Agora vamos considerar as dimensões ou estruturas de análise do(a) atleta, como um microssistema que estabelece relações com outros sistemas. Para esta fundamentação, apoiamo-nos em estudos desenvolvidos e aplicados pelo respeitado Professor Francisco Seirul-lo, Diretor de Metodologia do Treinamento do F.C. Barcelona. Seirul-lo inspirou o trabalho de inúmeros profissionais do futebol, entre eles Pep Guardiola, que não esconde sua admiração pelo mestre e que contribuiu de forma decisiva nas ideias de jogo e preparação de suas equipes.
São seis as estruturas de análise dos(as) atletas:
- 1. ESTRUTURA COGNITIVA – responsável pelos atos ou processos de aquisição de conhecimento, que ocorrem por meio da percepção, atenção, memória, associação, raciocínio, juízo, imaginação, pensamento e linguagem, e que produzem os estímulos necessários às tomadas de decisão.
- 2. ESTRUTURA COORDENATIVA – responsável pelos atos ou ações motoras simples e complexas, que são realizadas pelos atletas geralmente de forma aberta, com e sem bola.
- 3. ESTRUTURA CONDICIONAL – responsável pelos estímulos que exigem a manifestação de qualquer das capacidades físicas (ou atléticas) básicas, tais como velocidade, resistência, força, potência em suas diferentes especificidades e processos metabólicos próprios.
- 4. ESTRUTURA SOCIOAFETIVA – responsável pelos estímulos que regulam as relações sociais (entre os indivíduos), tais como a cooperação, a solidariedade, o respeito, a compaixão, a coesão entre os atletas, entre outros.
- 5. ESTRUTURA EMOCIONAL-VOLITIVA – responsável pelos estímulos que controlam as emoções e a motivação (vontade), envolvendo os desejos, as necessidades e os interesses dos sujeitos ou indivíduos. No esporte de alto rendimento, esta estrutura demanda uma força mental especial, muito vinculada a seus propósitos.
- 6. ESTRUTURA CRIATIVA-EXPRESSIVA – responsável pelos estímulos que exigem respostas que fogem dos padrões estáveis preestabelecidos, que só podem ser desenvolvidos em ambientes de aprendizagem próprios, onde a possibilidade e a aceitação do erro e de transcender certas regras são essenciais dentro do processo de desenvolvimento dos(as) atletas.

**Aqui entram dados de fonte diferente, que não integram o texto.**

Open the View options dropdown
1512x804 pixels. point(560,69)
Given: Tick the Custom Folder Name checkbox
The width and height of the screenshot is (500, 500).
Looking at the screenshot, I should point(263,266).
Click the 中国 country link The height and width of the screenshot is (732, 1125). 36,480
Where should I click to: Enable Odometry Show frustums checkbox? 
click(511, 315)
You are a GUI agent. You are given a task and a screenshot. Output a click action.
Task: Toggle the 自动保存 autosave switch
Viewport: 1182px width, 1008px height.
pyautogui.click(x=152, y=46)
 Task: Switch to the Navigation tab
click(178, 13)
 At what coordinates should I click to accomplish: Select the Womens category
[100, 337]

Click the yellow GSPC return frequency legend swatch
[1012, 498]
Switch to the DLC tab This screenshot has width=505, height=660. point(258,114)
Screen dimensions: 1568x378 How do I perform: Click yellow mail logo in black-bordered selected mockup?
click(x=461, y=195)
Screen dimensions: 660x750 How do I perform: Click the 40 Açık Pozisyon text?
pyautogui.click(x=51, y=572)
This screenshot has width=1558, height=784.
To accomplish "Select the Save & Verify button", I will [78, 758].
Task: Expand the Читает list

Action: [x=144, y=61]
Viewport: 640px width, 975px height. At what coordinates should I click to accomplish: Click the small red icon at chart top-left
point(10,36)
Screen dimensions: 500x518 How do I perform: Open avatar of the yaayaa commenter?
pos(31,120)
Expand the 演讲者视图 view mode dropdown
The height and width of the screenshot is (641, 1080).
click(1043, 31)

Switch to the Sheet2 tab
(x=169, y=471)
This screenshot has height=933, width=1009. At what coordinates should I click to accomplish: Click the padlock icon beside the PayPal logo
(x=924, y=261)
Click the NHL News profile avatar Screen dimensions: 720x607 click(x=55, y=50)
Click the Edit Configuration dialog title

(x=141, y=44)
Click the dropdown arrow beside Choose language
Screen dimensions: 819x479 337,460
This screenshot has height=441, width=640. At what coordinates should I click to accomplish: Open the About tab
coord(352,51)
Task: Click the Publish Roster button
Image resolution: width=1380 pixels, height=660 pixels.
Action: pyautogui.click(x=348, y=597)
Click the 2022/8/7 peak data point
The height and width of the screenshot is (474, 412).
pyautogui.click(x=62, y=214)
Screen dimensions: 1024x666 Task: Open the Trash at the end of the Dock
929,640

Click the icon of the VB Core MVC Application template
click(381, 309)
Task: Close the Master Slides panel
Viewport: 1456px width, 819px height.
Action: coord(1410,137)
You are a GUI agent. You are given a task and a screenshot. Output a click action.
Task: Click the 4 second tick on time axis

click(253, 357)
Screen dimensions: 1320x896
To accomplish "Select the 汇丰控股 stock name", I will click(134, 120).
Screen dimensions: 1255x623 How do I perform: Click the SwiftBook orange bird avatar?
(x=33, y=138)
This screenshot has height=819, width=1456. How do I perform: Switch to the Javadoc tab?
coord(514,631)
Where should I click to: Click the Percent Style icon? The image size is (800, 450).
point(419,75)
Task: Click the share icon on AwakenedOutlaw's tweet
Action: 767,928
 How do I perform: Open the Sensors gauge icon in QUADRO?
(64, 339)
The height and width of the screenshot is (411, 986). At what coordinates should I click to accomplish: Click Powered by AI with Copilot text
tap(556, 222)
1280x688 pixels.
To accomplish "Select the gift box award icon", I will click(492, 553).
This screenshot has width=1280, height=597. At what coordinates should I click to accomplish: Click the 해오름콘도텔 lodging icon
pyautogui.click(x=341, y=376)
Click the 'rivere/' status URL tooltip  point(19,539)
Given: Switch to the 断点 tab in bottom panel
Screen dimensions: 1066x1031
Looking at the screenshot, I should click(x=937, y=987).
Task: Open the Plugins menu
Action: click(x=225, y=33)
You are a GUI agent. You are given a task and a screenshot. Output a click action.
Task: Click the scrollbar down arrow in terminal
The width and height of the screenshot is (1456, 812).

Portanto são os cinco níveis de análise do jogo e estas seis estruturas (ou dimensões) de análise dos atletas que constituem os elementos que permitem substituir o olhar tradicional, fragmentado, mecanicista, ainda hegemônico, por uma visão mais sistêmica e complexa do futebol e do esporte em geral.
A proposta aqui defendida é que nos preparemos para superar o paradigma mecanicista com o qual avaliamos os fenômenos ocorridos no futebol (e na vida), em que a parte – muitas vezes – é confundida com o todo, levando-nos a interpretar equivocadamente a realidade, dificultando um melhor diagnóstico e uma melhor avaliação e, consequentemente, dificultando a necessária integração de todas as ações voltadas ao ótimo desempenho esportivo. Este é o convite!